#### Source data:
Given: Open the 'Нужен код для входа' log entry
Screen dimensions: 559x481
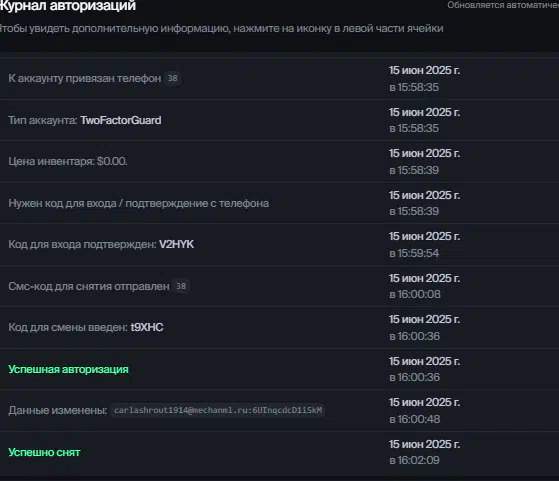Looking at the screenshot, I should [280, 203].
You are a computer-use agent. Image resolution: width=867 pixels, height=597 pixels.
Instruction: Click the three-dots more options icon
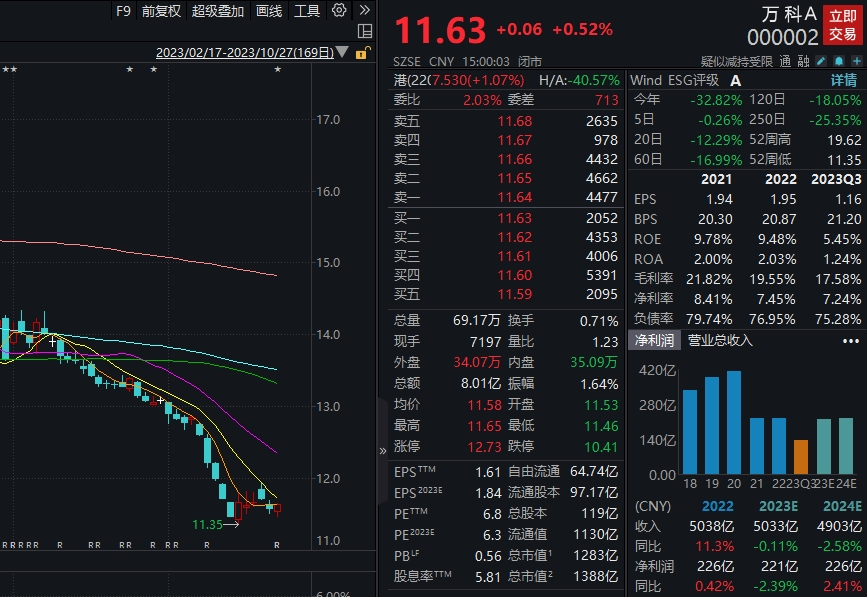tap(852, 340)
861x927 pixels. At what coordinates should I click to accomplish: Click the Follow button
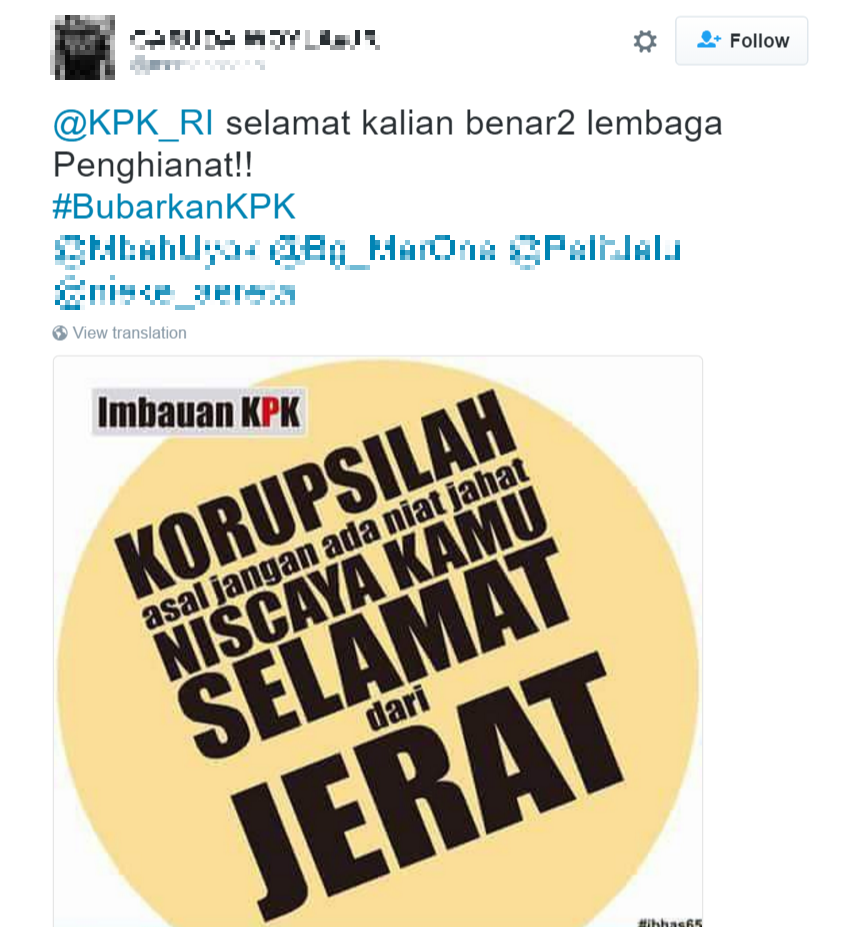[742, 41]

#### What you will do:
Without including any picture, reproduce all of the material exactly.

#### Task solution:
Given: Open the 'Нужен код для входа' log entry
Screen dimensions: 559x481
Looking at the screenshot, I should [280, 203].
You are a computer-use agent. Image resolution: width=867 pixels, height=597 pixels.
Instruction: Click the three-dots more options icon
tap(852, 340)
861x927 pixels. At what coordinates should I click to accomplish: Click the Follow button
[742, 41]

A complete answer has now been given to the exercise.